Шрифт:
Минуты тянулись мучительно. Художник сохранял на лице маску спокойствия, достойную последнего императора перед эшафотом, но внутри кипели страсти. «Понравилось или нет? Одобряет или считает мусором? Жить мне или…»
Берия взял в руки лист с костром, где собрались все месяцы, долго его изучал, затем отложил и потянулся к чайнику.
— Садитесь, — сказал он, наливая чай в две чашки. — Пейте, товарищ Ван Гог.
Ван Гог? Гоги едва не вздрогнул от неожиданности, но сумел сохранить невозмутимость. Сел, принял чашку — руки, к счастью, не дрожали.
— Иллюстрации хорошие, — продолжил Берия, отхлебывая чай. — Но в следующий раз будьте более изобретательны.
В следующий раз? Эти слова пронеслись в голове Гоги, как молния. Значит, не расстрел? Значит, будет следующий раз?
Художник медленно оживал, словно статуя, в которую вдохнули душу.
— Спасибо, Лаврентий Павлович, — проговорил он, стараясь, чтобы голос звучал ровно. — А что именно…

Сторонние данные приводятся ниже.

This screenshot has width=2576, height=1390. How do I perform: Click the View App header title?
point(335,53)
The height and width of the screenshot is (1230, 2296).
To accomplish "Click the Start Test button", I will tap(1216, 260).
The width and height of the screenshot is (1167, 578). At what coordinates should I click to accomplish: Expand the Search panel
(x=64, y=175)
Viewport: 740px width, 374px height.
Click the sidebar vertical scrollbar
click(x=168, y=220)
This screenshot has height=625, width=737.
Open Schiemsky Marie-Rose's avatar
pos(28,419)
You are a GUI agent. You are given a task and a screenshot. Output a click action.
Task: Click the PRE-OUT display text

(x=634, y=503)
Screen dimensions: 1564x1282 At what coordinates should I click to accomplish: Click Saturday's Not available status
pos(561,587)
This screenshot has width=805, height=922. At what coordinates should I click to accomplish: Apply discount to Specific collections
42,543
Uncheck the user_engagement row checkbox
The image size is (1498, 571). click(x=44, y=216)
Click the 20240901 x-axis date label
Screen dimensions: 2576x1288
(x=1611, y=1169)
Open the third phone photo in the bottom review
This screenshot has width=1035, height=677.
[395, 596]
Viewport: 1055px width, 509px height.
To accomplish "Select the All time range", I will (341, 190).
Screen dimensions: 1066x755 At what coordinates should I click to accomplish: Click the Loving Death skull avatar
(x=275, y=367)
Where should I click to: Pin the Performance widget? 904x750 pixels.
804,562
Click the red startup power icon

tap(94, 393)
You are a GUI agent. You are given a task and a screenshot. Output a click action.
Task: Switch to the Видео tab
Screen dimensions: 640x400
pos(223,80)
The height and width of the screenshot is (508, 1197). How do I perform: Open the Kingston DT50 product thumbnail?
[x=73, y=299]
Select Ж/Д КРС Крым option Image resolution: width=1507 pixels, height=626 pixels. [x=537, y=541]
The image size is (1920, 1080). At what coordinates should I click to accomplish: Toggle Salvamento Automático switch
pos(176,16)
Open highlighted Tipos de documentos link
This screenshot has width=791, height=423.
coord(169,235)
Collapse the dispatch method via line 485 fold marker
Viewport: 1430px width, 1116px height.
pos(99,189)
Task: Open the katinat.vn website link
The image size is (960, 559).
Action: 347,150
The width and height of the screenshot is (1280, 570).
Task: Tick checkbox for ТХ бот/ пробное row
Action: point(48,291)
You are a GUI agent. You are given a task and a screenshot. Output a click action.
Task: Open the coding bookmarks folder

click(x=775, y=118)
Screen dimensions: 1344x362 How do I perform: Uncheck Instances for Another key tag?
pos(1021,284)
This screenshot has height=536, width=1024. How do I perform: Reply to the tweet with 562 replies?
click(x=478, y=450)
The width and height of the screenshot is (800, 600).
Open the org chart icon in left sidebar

— Слишком мрачно для ребёнка, — перебил Берия, указав на рисунок мачехи-военачальника. — Светлана — девочка впечатлительная. Хотя… — он задумался, — возможно, именно это ей и нужно. Чтобы понимала: мир не состоит из одних пряников.
Гоги отхлебнул чая — крепкого, ароматного, с привкусом горных трав.
— Вы знакомы с творчеством настоящего Ван Гога? — неожиданно спросил Берия.
— Да, конечно.
— Интересный художник. Безумный, но талантливый. Видел мир… по-своему. — Лаврентий Павлович взял со стола лист с Мартом-самураем. — Как и вы. Этот ваш Март — он ведь не просто месяц, правда? Он символ чего-то большего.
Гоги осторожно кивнул:
— Пробуждение. Борьба нового со старым. Весна всегда воюет с зимой.
— Точно, — Берия улыбнулся чуть заметно. — А этот? — он указал на Декабря-богатыря.
— Мудрость старости. Сила, закалённая опытом. Он не враг другим месяцам — он их защитник.
— Понимаю. — Лаврентий Павлович отложил рисунок и взял кусочек чурчхелы. — Скажите, а что для вас искусство? Развлечение? Способ заработка? Или нечто иное?
Неожиданный поворот беседы застал Гоги врасплох, но он быстро собрался с мыслями:
— Искусство — это способ говорить правду, когда прямые слова бессильны.
— Интересно. — Берия прищурился. — А какую правду говорят ваши месяцы-воины?
— Что время — не простое течение дней. Что каждый миг надо завоёвывать. Что красота рождается в борьбе.
Лаврентий Павлович долго молчал, разглядывая иллюстрации. Затем снова налил чай — себе и гостю.
— Вы любопытный человек, товарищ Гогенцоллер. В вашей работе есть что-то… непривычное для советского искусства. Но при этом глубоко русское. Как это у вас получается?
Гоги медленно поставил чашку:
— Наверное, потому что Россия всегда была страной воинов. И русские сказки — не про принцесс в башнях, а про Ивана-царевича, который идёт сражаться с чудовищами.
Берия кивнул с пониманием:
— Да, мы не европейцы. У нас другая душа. Более… суровая.
Воронок остановился у знакомого барака ровно в полдень. Гоги вышел из машины с тем же спокойствием, с каким утром в неё садился, но внутри всё пело. Живой. Целый. И не просто помилованный — нужный.
Конвоиры проводили его до самой двери, как почётного гостя. Один даже приоткрыл фуражку на прощание.
— Всего доброго, товарищ Гогенцоллер.
— И вам того же, — ответил художник, переступив порог родного барака.
Дверь закрылась, воронок урчанием мотора растворился в дневном шуме Москвы, а Гоги остался стоять посреди пустой комнаты, словно не веря, что снова здесь.
Всё было на своих местах — самодельный мольберт у окна, сундук с художественными принадлежностями, узкая кровать с затёртым одеялом. На столе стояла нетронутая чашка от утреннего чая — он даже не успел её допить, когда пришли за ним.
Тишина окутала его неожиданно сладостным покоем. Впервые за долгие месяцы он был совершенно один — не слышал голосов соседей за тонкой стенкой, не чувствовал чужих взглядов, не должен был никому улыбаться или отвечать на вопросы.
Одиночество, которого он раньше избегал, теперь воспринималось как роскошь.
Гоги медленно разделся, повесил пиджак на гвоздь и сел на край кровати. За окном слышались далёкие голоса — где-то работали люди, жили своими заботами, но всё это было далеко, словно за стеклянной стеной.